Did you know that the fate of Riverview and its 244 acres of grounds rests not with Coquitlam (and its Mayor), or with the urgent needs of the
mentally ill (for example, hospital-prone schizophrenics, or the frequently
sick and homeless), or with the Film Industry, or with fans of the arboretum,
or with any spurious Heritage society.
No: none of the above. The answer
actually lies with Vancouver’s own Fraser Institute.
Canada’s largest and most powerful neo-liberal think tank
has not only been dabbling in rating schools in B.C., and across the country,
it has helped shape the Tea Party on the Right of the Republican Party in the
United States, and it has contributed “private” ideas to the Conservative
government under Stephen Harper. Its
members include prominent non-British Columbians, for example, Mike Harris,
former Premier of Ontario responsible for ushering in the “common sense
revolution”, and the late “King Ralph” of Alberta, who left British Columbians
with a taste of his disregard for the mentally ill while he was Premier there.
The Fraser Institute holds in very high esteem the work of a
little-known (and short-lived) French economist and legislator, Frédéric
Bastiat, who wrote during the turmoil of the mid-nineteenth century. It is his
ideas that are propagated which are having a determinative effect on the fate
of Riverview. In his most famous essay
“The Law” Bastiat argues that “property, like the person, is a providential
fact”.[1] Further to his argument he elaborates “man is
born a property owner” and that “property is a divine institution and that its
safety and protection are the object of human law.” [2]

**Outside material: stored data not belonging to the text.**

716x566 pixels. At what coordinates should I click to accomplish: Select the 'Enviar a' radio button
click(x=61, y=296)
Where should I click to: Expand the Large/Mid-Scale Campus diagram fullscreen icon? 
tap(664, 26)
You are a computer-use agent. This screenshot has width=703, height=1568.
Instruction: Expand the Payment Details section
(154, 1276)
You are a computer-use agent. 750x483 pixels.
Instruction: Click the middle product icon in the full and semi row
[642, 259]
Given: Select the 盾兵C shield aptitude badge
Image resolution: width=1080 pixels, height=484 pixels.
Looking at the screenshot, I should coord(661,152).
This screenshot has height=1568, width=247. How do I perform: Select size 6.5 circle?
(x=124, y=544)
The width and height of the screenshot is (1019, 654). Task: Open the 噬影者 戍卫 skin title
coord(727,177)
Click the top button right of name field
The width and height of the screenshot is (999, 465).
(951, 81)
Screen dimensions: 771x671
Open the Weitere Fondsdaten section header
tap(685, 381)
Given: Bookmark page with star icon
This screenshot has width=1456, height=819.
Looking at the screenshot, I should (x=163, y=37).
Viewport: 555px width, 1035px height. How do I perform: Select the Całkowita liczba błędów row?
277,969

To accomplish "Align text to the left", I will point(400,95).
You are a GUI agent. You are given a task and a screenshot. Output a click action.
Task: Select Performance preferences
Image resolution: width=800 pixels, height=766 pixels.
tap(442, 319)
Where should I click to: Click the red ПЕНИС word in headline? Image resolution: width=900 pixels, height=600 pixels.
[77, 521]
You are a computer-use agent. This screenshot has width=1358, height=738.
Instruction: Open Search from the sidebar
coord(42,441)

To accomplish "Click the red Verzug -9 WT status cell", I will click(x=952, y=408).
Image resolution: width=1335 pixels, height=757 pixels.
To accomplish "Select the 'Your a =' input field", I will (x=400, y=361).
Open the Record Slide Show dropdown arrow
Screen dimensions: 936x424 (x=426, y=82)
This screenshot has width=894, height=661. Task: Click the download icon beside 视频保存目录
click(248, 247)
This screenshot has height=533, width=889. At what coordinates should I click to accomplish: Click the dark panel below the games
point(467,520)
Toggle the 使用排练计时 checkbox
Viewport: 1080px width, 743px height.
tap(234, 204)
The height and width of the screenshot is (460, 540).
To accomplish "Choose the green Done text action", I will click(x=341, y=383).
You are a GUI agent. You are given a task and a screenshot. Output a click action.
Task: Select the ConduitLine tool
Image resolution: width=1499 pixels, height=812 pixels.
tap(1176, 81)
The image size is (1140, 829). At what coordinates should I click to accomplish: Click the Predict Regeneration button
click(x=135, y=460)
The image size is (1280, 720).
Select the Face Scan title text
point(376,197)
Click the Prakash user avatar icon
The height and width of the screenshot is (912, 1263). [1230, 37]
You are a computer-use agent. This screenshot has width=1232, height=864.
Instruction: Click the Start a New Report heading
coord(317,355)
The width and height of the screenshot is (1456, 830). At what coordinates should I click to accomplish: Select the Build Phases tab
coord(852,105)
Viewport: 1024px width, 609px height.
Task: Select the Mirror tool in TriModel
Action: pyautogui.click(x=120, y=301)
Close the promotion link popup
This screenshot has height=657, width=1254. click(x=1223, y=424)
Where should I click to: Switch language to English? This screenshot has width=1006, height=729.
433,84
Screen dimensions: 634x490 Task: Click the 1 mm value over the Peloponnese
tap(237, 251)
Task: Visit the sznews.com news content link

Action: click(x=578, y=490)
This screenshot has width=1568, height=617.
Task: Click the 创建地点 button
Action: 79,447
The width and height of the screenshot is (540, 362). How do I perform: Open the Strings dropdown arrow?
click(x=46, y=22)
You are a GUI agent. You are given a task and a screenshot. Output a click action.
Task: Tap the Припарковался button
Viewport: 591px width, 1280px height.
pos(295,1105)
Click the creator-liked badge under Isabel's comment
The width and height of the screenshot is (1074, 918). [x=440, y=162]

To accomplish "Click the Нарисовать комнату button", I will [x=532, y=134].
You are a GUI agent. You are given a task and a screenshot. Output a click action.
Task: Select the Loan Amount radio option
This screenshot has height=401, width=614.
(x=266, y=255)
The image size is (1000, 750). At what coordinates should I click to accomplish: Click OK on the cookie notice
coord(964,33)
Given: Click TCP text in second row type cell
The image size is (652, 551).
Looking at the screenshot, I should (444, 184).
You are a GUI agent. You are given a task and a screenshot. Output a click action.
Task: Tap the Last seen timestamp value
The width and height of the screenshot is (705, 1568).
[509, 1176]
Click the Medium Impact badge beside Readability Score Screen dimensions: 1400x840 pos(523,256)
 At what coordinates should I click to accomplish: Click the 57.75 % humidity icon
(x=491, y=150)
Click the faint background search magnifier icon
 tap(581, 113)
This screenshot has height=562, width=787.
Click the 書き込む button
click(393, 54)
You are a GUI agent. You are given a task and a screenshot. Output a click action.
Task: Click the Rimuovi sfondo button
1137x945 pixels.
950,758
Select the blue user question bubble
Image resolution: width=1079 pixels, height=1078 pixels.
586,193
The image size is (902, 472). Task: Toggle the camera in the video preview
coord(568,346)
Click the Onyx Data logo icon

Clearly Bastiat, like the Fraser Institute, is thinking only
of private property – not public property, so Riverview as a consequence is now
considered a prime real estate option above all other costs. Any development there has to make its own money,
or at least “break even” (when it is the province that has brought Riverview
and the mentally ill to ruin). This is consistent
with the Fraser Institute’s vociferous case for privatized health care.
But Bastiat’s most famous declaration appears in “The State”
where he claims in 1848, a year of Revolution: “The state is the great fiction
by which everyone endeavors to live at the expense of everyone else.”[3] In other words, when one reads (and considers
accepting) dogmatic economists such as Bastiat there is (as has been the case) no
room for the mentally ill at Riverview – or for a restoration.
Fraser Institute ideology has made its way into “provincial”
thinking. It also explains why the
province argues that the absence of a specialized hospital can be made up for
by a number of local facilities which supposedly serve patients better in their
respective regions by bringing them closer to their families. But just because a mentally ill person can
now be treated in Prince George does not mean we should eliminate the original “public”
role of Riverview and its lands. Besides, judging from Vancouver’s Downtown
East Side alone and the problem of concurrent disorders, B.C. needs hundreds of
new beds, if not more, not just a couple dozen here and there.
Absence of treatment is mistreatment, and the public should
think much less of the Fraser Institute - and consequently think much more
without - given its role in helping to undermine the fate of Riverview.